Toutefois, aucun élément ne permet de démontrer un lien avec cette lettre et demande de rupture conventionnelle avec la convocation du 30 juin 2014 à un entretien préalable fixé au 9 juillet 2014 dont rien ne prouve non plus que la première ait été réceptionnée avant l’envoi de la seconde
Si le certificat médical du Dr I du 7 juillet 2014 indique que le patient est affecté psychologiquement suite à des difficultés au travail qui ont débuté il y a 8 mois, aucun élément ne permet de démontrer un lien entre cet état constaté médicalement et le travail, aucun document n’indiquant que le salarié ait informé l’employeur de difficultés de cette nature.

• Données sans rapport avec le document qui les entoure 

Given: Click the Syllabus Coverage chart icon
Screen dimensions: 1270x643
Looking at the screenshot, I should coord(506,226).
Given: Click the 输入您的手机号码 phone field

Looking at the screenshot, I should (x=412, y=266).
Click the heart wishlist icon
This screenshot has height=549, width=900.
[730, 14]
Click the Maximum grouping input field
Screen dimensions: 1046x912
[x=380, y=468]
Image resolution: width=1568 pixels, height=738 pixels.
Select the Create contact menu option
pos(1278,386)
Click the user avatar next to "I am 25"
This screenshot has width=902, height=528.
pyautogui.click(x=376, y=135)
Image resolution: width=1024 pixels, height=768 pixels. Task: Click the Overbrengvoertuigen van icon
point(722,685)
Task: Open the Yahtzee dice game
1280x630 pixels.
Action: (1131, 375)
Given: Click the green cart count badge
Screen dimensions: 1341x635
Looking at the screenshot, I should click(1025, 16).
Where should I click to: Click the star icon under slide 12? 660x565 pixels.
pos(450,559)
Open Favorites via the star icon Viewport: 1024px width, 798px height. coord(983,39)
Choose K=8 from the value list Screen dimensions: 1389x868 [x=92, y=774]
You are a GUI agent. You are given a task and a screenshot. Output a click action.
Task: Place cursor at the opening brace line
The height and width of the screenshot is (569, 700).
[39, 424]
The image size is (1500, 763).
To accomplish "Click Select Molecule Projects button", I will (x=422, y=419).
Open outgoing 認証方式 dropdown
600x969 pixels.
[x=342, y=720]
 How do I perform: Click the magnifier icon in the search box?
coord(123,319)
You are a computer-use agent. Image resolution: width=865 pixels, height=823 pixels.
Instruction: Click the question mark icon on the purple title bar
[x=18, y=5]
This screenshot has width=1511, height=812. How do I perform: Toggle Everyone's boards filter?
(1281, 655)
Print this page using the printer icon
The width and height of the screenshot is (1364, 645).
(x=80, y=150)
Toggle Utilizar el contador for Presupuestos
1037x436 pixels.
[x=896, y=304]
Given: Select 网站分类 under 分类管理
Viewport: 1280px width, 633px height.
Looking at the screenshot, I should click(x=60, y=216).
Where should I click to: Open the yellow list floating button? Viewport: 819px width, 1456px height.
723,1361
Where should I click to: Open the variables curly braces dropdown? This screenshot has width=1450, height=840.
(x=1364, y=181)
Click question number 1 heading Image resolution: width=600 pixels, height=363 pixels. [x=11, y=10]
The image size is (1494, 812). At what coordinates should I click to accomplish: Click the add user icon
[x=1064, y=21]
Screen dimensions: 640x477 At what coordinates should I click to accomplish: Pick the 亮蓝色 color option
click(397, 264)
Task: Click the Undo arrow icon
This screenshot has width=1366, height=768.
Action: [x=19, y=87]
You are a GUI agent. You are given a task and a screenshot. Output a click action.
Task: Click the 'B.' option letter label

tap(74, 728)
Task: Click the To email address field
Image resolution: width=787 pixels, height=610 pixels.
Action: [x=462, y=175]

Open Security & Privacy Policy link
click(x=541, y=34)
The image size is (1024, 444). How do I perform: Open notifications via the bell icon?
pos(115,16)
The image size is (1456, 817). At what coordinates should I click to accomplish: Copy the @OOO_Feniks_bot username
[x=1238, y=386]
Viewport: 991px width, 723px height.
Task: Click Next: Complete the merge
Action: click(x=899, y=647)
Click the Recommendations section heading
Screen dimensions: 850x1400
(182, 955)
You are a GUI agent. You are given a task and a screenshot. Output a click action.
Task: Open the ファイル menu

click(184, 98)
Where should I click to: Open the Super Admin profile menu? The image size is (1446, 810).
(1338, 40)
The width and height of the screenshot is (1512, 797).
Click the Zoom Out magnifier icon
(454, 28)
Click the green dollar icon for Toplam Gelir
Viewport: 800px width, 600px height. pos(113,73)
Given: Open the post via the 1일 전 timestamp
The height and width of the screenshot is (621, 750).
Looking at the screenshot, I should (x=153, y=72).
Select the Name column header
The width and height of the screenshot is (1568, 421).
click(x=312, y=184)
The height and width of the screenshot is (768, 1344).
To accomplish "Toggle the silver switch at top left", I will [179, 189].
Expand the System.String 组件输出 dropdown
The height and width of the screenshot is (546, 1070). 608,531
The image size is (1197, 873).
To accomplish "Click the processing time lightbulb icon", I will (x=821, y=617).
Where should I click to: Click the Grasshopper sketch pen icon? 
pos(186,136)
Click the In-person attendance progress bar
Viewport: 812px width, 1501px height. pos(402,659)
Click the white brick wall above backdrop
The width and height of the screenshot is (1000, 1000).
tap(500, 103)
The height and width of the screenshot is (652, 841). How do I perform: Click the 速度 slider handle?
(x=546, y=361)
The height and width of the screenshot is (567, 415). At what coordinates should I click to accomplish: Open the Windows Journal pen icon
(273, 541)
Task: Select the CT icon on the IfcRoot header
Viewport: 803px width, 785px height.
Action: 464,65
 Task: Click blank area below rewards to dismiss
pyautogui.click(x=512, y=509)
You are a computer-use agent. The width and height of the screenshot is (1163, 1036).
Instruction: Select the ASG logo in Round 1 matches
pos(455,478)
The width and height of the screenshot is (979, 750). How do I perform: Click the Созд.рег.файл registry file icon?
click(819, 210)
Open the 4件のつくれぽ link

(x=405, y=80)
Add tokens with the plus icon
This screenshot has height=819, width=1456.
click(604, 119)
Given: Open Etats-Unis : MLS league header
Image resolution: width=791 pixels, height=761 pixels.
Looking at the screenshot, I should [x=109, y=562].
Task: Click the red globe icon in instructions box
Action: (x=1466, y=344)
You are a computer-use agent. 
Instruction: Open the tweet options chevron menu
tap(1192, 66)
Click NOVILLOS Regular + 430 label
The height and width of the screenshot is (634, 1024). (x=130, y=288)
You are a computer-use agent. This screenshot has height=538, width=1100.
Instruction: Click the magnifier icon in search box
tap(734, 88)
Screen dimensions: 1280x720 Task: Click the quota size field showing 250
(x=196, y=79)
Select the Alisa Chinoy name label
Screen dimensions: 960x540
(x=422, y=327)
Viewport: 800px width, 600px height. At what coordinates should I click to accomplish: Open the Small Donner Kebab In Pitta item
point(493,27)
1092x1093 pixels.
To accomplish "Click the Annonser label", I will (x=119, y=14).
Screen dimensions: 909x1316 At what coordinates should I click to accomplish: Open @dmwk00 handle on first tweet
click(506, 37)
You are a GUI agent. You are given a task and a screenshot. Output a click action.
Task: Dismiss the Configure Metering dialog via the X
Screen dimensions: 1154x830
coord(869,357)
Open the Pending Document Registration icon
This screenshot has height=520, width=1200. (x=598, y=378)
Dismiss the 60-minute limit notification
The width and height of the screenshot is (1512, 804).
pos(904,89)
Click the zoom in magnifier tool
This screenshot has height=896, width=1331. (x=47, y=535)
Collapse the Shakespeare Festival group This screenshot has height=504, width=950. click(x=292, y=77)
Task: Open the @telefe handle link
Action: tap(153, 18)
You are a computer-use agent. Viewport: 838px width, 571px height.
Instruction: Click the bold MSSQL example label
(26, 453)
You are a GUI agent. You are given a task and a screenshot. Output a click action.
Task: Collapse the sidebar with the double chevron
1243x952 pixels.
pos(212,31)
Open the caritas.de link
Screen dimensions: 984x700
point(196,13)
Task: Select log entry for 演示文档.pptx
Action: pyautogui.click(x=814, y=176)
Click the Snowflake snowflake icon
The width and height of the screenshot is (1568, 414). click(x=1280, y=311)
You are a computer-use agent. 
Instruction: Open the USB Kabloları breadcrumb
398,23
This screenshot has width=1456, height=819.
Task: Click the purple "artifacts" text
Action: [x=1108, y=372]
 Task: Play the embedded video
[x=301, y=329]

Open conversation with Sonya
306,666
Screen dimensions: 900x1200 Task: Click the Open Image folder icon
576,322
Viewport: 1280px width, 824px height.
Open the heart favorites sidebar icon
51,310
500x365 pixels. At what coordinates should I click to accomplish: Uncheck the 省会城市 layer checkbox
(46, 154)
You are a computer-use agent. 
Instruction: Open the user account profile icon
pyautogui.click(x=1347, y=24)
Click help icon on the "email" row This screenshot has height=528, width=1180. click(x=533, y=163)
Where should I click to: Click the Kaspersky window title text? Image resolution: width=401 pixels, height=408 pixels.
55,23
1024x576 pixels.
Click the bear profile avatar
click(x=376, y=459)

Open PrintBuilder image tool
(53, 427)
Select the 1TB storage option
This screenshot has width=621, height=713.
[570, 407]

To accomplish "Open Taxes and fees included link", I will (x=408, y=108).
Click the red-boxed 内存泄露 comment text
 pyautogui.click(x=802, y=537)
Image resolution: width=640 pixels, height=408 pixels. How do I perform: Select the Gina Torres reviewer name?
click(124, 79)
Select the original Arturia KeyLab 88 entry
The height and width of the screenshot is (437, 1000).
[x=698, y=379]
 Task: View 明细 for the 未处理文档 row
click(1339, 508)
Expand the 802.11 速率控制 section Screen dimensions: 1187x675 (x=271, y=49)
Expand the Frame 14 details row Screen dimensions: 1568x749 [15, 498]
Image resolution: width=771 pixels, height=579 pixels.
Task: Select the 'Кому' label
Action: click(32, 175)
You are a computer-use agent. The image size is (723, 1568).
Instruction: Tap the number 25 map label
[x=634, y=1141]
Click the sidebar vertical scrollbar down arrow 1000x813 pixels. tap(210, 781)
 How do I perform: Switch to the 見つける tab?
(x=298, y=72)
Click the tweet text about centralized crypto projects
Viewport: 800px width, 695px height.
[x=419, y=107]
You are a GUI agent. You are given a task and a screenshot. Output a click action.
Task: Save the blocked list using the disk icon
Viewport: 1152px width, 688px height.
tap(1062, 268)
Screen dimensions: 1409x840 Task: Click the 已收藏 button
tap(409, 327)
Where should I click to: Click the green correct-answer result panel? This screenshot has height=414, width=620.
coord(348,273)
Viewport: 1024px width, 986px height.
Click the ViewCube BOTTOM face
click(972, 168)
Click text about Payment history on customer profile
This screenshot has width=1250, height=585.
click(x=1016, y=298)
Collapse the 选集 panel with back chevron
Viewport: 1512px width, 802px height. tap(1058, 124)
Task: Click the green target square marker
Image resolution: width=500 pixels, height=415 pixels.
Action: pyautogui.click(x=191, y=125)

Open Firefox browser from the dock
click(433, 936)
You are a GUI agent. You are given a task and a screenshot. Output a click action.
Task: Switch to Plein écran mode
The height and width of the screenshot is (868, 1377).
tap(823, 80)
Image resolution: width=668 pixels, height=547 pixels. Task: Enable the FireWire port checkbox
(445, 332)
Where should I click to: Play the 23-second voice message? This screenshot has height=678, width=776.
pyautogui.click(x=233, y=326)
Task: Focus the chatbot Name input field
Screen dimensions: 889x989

Enfin, il n’y a pas lieu d’examiner l’argumentation de M. C sur son travail, sur les objectifs non atteints qui n’ont pas été évoqués dans la lettre de licenciement sans qu’il puisse être prouvé que le véritable motif de licenciement soit une présumée insuffisance professionnelle alors que la société s’est placée sur le terrain disciplinaire.
Sur les dépens et l’article 700 du code de procédure civile :
M. C qui succombe dans la présente procédure, sera condamné au paiement des dépens de la procédure d’appel, ce qui entraîne le rejet de sa demande formulée au titre de l’article 700 du code de procédure civile.
L’équité commande d’allouer à la société L une somme de 1000 euros au titre de l’article 700 du code de procédure civile, étant rappelé que la condamnation à une indemnité emporte automatiquement intérêts au taux légal à compter de l’arrêt.
PAR CES MOTIFS: La Cour, chambre sociale, statuant par arrêt contradictoire mis à disposition au greffe et après débats en audience publique et après en avoir délibéré,
INFIRME le jugement du Conseil de Prud’hommes de Besançon du 23 septembre 2015 sauf en ce qu’il a rejeté l’exception de prescription,
Statuant à nouveau,
DEBOUTE M. M C de toutes ses demandes,
Y ajoutant: CONDAMNE M. C aux dépens de la procédure d’appel;
LE CONDAMNE à payer à la société L une somme de 1000 euros au titre de l’article 700 du code de procédure civile ,
LEDIT ARRÊT a été rendu par mise à disposition le vingt sept janvier deux mille dix sept et signé par Mme Chantal PALPACUER, Présidente de Chambre, Magistrat et par Mme Gaëlle BIOT, Greffier.